● **DOCUMENT EXCERPT**
################

Literally everything Sagan said in that question was wrong, from the open mind of the scientist to the involvement of the people who wrote the Bible to the personification of the universe itself. But Sagan was a "wise sage", so don't talk to him about humility.
What is humility and what is honor? Start with these proverbs on humility.
11:2 When arrogance comes, disgrace follows, but with humility comes wisdom.
16:19 Better to be lowly of spirit with the humble than to divide plunder with the proud.
25:6 Don’t boast about yourself before the king, and don’t stand in the place of the great;
25:7 for it is better for him to say to you, “Come up here!” than to demote you in plain view of a noble.
29:23 A person’s pride will humble him, but a humble spirit will gain honor.
Next, realize that "honor" in this context is the word often used for God's "glory" and has to do with social status. There are two kinds of honor: ascribed (which is based on your family) and acquired (based on your deeds and public service). Ascribed honor has nothing to do with you, and so you would be a fool to be arrogant about it. If you pursued acquired honor for the sake of acquiring honor, you would never get it, because people give that kind of honor to the humble servant. See how that works? That's what Solomon says in 29:23. Humility is the key to honor. And the honor we're talking about is the kind of honor that a humble person would not reject because it's the right kind of honor.

################

● **SOURCE MATERIAL**
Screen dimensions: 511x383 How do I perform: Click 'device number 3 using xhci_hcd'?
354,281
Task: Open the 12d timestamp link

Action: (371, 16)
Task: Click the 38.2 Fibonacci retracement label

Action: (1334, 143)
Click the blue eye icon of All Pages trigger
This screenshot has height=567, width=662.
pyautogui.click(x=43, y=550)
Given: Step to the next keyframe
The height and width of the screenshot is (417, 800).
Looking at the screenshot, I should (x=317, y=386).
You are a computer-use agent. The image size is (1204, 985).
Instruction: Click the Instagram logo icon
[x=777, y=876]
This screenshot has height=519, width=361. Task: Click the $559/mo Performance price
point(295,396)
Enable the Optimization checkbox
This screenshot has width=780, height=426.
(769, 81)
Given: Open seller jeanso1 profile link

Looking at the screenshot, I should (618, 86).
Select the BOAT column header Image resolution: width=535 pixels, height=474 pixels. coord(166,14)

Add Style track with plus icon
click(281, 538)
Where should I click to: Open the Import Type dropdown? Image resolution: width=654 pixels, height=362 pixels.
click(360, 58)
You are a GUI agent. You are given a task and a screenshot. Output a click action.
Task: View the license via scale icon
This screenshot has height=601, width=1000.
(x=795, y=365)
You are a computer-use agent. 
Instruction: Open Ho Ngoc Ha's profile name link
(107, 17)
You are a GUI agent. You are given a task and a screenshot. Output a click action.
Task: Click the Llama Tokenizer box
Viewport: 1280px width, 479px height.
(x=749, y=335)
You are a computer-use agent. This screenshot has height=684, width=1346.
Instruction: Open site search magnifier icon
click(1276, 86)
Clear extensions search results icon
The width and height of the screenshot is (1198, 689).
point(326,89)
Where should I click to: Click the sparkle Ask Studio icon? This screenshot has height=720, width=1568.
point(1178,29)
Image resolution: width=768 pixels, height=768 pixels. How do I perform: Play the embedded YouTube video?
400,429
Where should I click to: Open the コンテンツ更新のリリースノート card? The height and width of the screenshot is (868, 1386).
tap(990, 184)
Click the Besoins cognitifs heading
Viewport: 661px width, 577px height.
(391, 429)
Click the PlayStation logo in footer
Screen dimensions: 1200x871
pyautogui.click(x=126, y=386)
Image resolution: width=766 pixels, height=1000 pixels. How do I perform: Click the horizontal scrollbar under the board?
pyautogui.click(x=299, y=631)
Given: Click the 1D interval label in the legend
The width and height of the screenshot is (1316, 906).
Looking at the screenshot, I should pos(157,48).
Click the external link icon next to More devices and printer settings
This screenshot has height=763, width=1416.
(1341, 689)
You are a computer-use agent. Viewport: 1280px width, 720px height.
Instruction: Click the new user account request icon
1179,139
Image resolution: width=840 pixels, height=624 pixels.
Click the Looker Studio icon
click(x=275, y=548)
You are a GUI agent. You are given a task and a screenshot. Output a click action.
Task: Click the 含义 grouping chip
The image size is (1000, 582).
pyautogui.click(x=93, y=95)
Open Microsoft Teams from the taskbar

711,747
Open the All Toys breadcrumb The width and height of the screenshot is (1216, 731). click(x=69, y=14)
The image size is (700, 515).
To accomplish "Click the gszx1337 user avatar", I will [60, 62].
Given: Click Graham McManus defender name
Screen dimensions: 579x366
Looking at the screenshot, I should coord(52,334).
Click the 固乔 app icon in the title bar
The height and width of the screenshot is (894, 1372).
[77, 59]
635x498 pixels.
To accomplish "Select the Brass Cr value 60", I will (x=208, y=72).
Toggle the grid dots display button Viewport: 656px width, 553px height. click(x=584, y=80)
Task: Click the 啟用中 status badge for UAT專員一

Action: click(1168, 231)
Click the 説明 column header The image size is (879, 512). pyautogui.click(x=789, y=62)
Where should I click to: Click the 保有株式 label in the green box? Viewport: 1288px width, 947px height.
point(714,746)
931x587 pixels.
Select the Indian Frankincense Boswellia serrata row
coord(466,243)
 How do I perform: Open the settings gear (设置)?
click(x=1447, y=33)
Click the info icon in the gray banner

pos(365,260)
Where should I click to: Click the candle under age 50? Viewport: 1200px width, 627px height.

################

● **PROBLEMS TO WORK ON**
(a) In the excerpt on humility and honor, condense the paragraph beginning "Next, realize that" into a short bulleted list that keeps its main points.
(b) Continue the excerpt on humility and honor, picking up after its final sentence.

● **RESULTS BY TASK**
(a)
- In this context, "honor" is the word often used for God's "glory," and it concerns social status.
- Honor comes in two kinds: ascribed honor, which is based on your family, and acquired honor, which is based on your deeds and public service.
- Ascribed honor has nothing to do with you, so being arrogant about it would be foolish.
- If you pursue acquired honor for its own sake, you will never get it, because people give that honor to the humble servant. Solomon says this in 29:23.
- Humility is the key to honor, and this is the right kind of honor, one that a humble person would not reject.

(b)
The second verse in this section gets at my other icebreaker idea. "Better" is a little than a lot. Better for who? Isn't that how we define "better off"? By having more wealth? This verse flies in the face of a dominant value system in our culture. How could it possibly be better to be poor with integrity than to be rich with a few corners cut?
Well, how could that be? That's an important question!
There are two layers to this. First, with respect to this life, it reminds us that people are more than consumers. We have a soul. And God created our soul to resonate with His values. When we abandon those values, we suffer. Second, with respect to the next life, do I need to tell you about heaven and hell? Solomon is only talking about this life. That's how highly he valued the human conscience. But I keep in mind the next life. A person who commits frequent injustice does not seem to be someone who has been transformed by the Holy Spirit, and that bodes very ill for their eternal future.
Summary: the first characteristic that pleases God is humility.
Part 2: Accountability Established (Proverbs 16:1, 4-5, 9)
1 The reflections of the heart belong to mankind, but the answer of the tongue is from the Lord. 4 The Lord has prepared everything for his purpose— even the wicked for the day of disaster. 5 Everyone with a proud heart is detestable to the Lord; be assured, he will not go unpunished. 9 A person’s heart plans his way, but the Lord determines his steps.
I think I can speed things up from here on. The point to this section is very simple: humans need to stay humble because God will hold them accountable. (Matthew 12:36, "But I tell you that everyone will have to give account on the day of judgment for every empty word they have spoken.")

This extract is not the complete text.